━━ Provided material ━━

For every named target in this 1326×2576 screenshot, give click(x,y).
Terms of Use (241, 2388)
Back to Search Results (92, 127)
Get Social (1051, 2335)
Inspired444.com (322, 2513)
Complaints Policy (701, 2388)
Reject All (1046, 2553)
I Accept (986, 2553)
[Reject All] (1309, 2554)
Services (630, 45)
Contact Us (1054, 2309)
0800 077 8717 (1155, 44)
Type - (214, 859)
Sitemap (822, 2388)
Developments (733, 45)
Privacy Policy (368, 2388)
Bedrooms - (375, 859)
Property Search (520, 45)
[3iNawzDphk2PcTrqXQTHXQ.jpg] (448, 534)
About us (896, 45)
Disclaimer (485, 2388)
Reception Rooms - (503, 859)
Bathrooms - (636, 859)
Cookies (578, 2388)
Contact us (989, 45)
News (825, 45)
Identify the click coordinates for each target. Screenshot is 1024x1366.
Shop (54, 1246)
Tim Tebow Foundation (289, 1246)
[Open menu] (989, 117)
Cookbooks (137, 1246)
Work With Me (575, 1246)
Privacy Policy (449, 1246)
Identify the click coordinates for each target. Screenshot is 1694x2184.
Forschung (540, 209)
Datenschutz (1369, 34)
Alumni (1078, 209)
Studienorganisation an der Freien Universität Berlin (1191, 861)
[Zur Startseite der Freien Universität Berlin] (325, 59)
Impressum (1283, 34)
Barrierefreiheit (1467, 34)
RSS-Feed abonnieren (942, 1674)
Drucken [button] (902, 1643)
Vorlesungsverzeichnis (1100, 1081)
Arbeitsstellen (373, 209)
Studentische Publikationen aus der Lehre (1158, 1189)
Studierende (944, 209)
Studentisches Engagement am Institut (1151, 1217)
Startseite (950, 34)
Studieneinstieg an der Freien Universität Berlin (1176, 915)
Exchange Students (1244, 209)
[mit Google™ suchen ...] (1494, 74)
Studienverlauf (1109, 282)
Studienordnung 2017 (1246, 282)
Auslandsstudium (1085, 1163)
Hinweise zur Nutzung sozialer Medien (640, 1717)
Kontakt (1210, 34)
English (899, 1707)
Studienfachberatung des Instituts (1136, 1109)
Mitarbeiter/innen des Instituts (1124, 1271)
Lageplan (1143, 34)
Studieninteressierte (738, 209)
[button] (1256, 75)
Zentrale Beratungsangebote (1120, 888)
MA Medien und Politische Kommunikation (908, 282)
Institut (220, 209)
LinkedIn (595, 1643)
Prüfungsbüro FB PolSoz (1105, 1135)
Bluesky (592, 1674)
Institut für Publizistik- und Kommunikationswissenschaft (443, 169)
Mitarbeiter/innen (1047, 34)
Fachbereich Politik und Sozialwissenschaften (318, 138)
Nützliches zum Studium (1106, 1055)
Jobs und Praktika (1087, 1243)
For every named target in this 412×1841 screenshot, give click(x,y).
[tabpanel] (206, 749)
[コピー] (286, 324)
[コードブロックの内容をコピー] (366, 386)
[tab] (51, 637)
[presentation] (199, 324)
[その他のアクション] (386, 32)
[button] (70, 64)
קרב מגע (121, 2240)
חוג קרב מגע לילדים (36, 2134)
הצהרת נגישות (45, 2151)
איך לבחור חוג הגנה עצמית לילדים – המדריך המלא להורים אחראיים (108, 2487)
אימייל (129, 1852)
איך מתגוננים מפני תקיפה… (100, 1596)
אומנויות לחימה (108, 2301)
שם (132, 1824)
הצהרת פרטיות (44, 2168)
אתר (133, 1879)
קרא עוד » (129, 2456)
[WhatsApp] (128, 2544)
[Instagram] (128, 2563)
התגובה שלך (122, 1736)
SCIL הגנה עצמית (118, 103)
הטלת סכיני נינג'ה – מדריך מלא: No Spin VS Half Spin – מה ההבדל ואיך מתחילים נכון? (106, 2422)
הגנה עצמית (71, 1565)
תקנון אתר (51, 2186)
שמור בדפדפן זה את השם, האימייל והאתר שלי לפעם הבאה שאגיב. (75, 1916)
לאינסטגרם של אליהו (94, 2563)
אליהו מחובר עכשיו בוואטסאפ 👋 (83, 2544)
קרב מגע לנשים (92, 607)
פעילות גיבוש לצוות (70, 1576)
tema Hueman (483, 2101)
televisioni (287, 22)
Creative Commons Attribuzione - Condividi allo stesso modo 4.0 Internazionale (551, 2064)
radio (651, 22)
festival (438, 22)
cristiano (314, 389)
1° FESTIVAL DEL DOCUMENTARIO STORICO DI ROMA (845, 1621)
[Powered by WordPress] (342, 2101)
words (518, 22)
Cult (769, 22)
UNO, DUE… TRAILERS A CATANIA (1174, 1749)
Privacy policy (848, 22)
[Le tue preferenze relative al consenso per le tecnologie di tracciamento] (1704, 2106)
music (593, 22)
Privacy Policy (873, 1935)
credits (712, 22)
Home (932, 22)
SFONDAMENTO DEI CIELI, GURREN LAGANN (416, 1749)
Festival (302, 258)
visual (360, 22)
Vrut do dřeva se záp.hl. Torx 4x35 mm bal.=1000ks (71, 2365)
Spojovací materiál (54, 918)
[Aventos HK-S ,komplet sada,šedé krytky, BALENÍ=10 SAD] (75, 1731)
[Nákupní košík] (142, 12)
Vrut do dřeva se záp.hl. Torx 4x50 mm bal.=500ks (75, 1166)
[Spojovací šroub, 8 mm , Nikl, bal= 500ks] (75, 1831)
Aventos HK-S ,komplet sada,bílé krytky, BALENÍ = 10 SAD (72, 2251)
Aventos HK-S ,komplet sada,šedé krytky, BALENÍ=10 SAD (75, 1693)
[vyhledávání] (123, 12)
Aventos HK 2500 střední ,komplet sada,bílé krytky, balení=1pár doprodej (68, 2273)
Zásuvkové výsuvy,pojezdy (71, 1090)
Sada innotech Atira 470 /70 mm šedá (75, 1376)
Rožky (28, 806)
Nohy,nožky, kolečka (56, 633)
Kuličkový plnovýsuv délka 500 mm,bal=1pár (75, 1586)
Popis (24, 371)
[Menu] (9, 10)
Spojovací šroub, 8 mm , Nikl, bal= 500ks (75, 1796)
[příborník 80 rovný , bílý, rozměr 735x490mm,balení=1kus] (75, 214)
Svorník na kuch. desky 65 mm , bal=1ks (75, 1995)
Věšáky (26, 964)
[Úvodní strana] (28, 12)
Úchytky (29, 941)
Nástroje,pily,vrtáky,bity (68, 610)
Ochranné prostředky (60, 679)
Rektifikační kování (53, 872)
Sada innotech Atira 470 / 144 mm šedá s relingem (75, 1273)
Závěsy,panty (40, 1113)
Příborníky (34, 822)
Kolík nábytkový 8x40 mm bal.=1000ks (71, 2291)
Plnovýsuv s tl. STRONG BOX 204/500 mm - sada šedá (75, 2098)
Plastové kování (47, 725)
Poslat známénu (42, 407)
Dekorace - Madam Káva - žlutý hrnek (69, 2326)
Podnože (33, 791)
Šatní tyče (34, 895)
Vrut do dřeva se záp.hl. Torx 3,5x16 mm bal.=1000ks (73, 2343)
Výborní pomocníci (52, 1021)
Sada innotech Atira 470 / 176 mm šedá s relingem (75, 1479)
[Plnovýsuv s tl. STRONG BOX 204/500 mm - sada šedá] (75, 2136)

━━━

:: Task description ::
Check every line of the records above for the string "each". Copy those that hold it.

:: Answer for this exercise ::
Identify the click coordinates for each target. Screenshot is 1024x1366.
Identify the click coordinates for each target. Screenshot is 1694x2184.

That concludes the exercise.